Given request: Rewrite the items from the line containing "This screenshot has" through the end of the items, inclusive, replacing "badge" with "emblem" and changing nothing else. Give only those lines, and leave the pictures out.

Given records:
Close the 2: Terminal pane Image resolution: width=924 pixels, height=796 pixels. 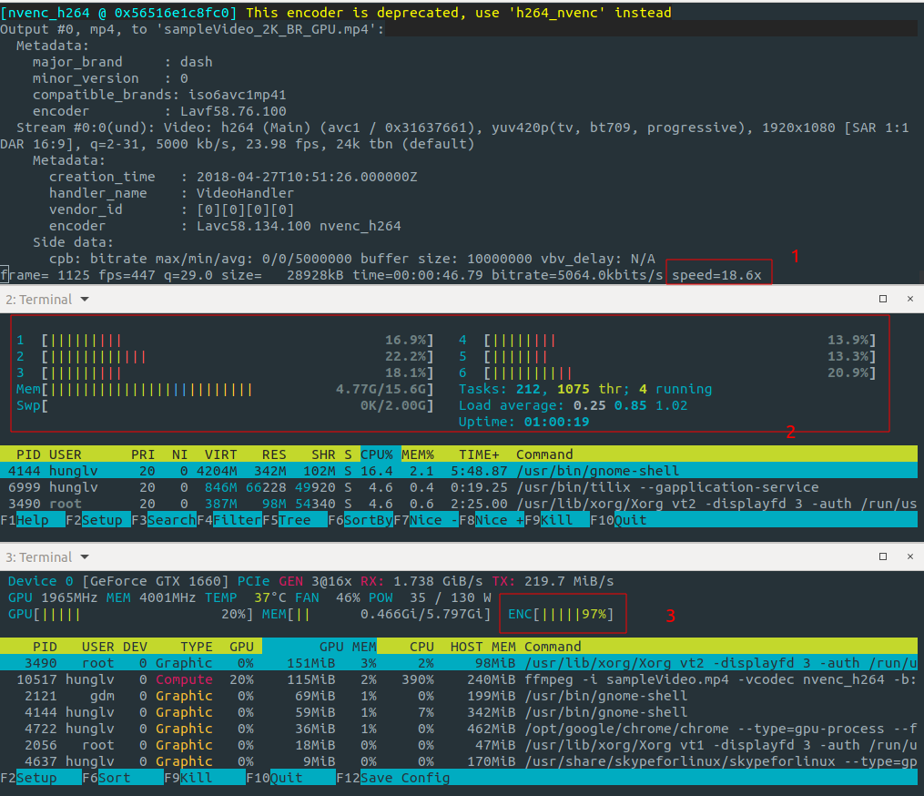click(x=909, y=299)
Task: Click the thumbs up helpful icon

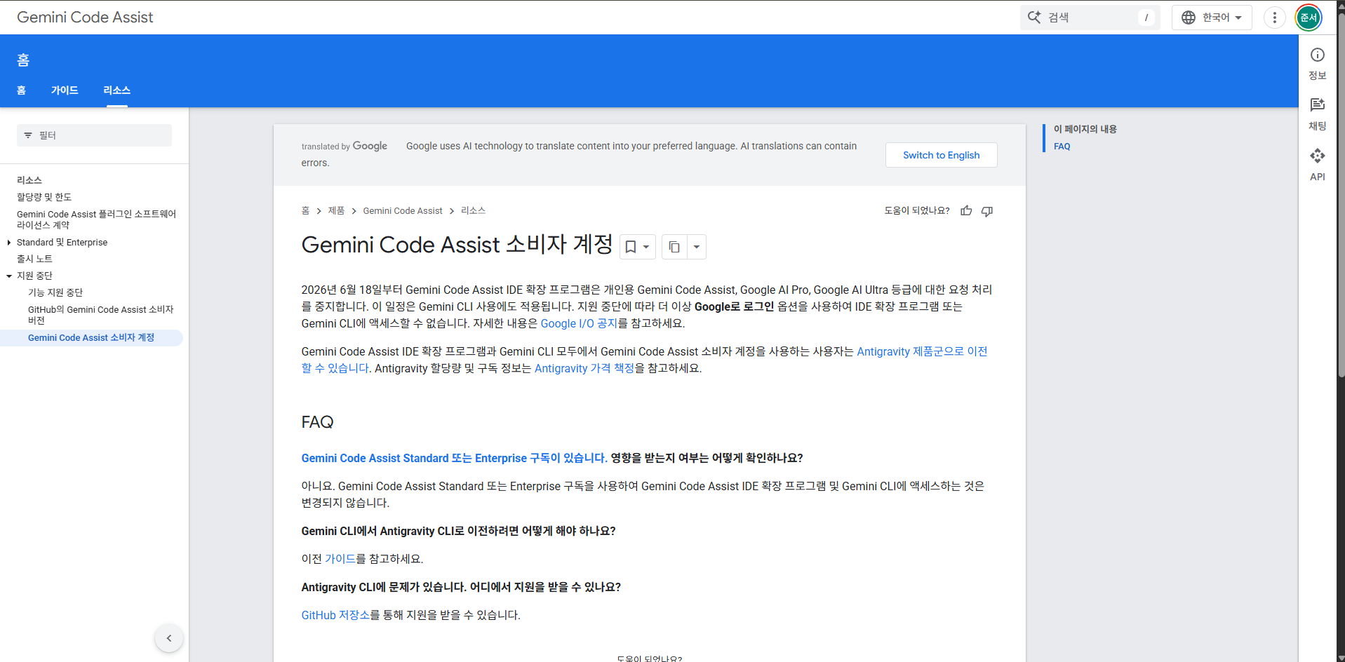Action: pyautogui.click(x=966, y=210)
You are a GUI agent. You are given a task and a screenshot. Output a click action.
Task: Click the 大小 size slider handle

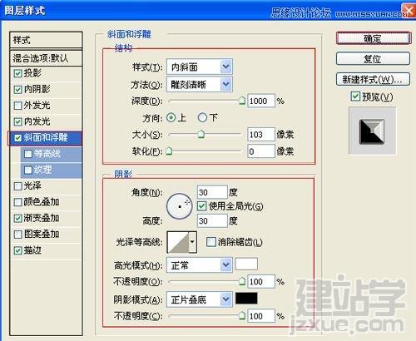[201, 134]
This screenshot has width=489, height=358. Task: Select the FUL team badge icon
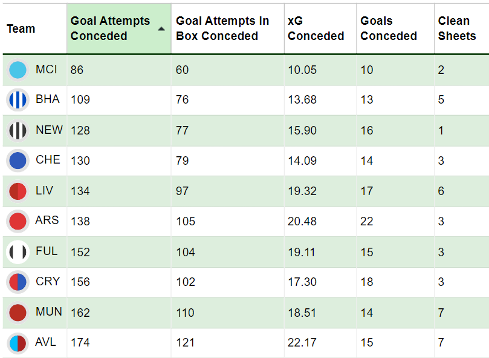(18, 251)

Response to this task:
This screenshot has width=489, height=358. Task: Select the FUL team emblem icon
(18, 251)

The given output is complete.